Further to yesterday’s post on Britain’s apathy about Christian persecution, the main question people asked in response was: what can Britain do, without military means?
Taking aside that our military power helped to bring about persecution in Iraq and almost certainly would have done in Syria had this government got its way, there are lots of ways you can peacefully influence a country’s politics, including financial and moral pressure. That is what Saudi Arabia does, after all.
The Organisation Islamic Co-operation (OIC), for example, a bloc of 57 Muslim countries dominated by the Saudis, has just released the latest edition of its annual ‘Islamophobia report’.
It states that in the West Islamophobia:
‘…has become increasingly widespread, which, in turn, has caused an increase in the actual number of hate crimes committed against Muslims. These crimes range from the usual verbal abuse and discrimination, particularly in the fields of education and employment, to other acts of violence and vandalism, including physical assaults, attacks on Islamic centers and the desecration of mosques and cemeteries.
‘In this context, acceptance of various forms of intolerance, including hate speech and the propagation of negative stereotypes against Islam and Muslims in some western countries contribute towards proliferation of intolerant societies. This process is further supported by… the exploitation of freedom of expression and perpetuation of an ideological context advocating an inescapable conflict of civilizations.’
There is nothing wrong with Muslim countries keeping abreast of anti-Muslim prejudice or violence outside their borders. But, as the Gatestone Institute report states:
‘Chapter 4 of the report, “OIC Initiatives and Activities to Counter Islamophobia,” focused on the OIC’s ongoing efforts to promote the so-called Istanbul Process, an aggressive effort by Muslim countries to make it an international crime to criticize Islam. The explicit aim of the Istanbul Process is to enshrine in international law a global ban on all critical scrutiny of Islam and Islamic Sharia law.’
You have to admire the sheer chutzpah of the OIC in monitoring Islamophobia in western Europe where, without exception, Muslims of all kinds have full civil rights. Compare this to Saudi Arabia, where Shia and other Muslim minorities are persecuted along with all other religious groups who don’t conform.

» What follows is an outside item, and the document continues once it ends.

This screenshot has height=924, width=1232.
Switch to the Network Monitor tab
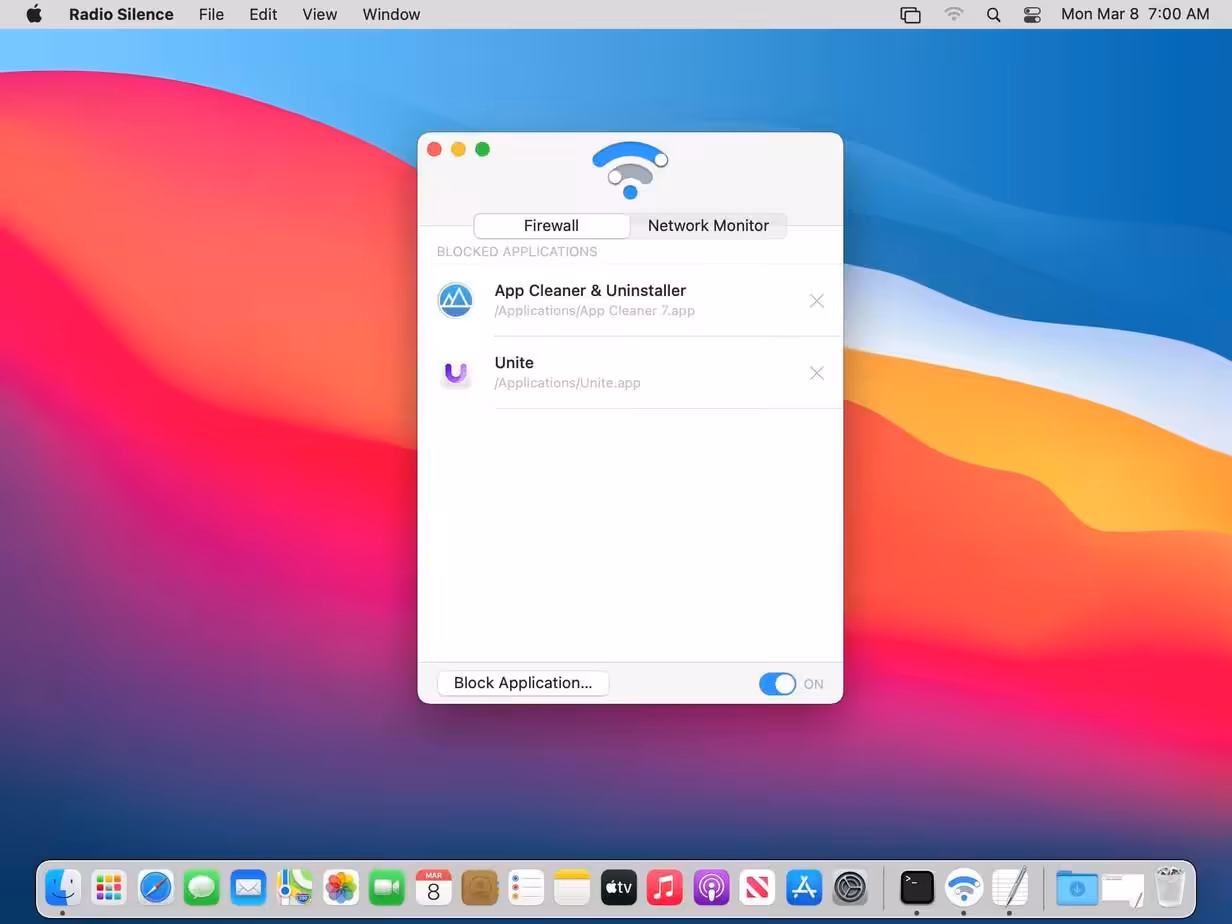tap(708, 226)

Yet the Foreign Office seems pretty happy to engage with the OIC, and in February Baroness Warsi told them:
‘And the foundation has already been laid. UN Human Rights Council Resolution 16/18 on combating religious intolerance, now under the umbrella of the Istanbul process, provides a strong basis from which to work. UN member states have all jointly signed up to a call to action to implement the resolution.’
While Foreign Office officials talk to our friends in the OIC about supporting ‘freedom of religion’ and combating ‘intolerance’, the OIC clearly see those phrases in a rather different way to us; the former means the right to freedom of worship, so long as you don’t recruit members from Sunni Islam, insult that religion, leave it, seek equality or any of the things we define as religious freedom. Combating tolerance, in effect, means combating blasphemy. There is a fine line between protecting religion from hatred and protecting it from criticism, and unfortunately the new ‘pro-faith’ British government seems to be doing the latter.
This is what I find strange about interfaith politics in the West; unless you’re living in a godless dictatorship along North Korean lines, and none of us do, the best way to protect religious freedom is through secularism, since religious freedom is most commonly threatened by other religions.
Of course it can go too far, like any other good thing, yet the Church leadership in Britain is far more reluctant to talk about serious anti-Christian violence abroad than it is to address ‘militant secularism’; much as I disagree with many of Britain’s recent discrimination laws, Stonewall and the National Secular Society do not burn down churches.
Britain doesn’t rule the waves, of course, but military power isn’t the only kind: the least Britain could do is to use its influence to draw up an annual report of Christianophobia, and to promote secularism, the best way of ensuring religious freedom.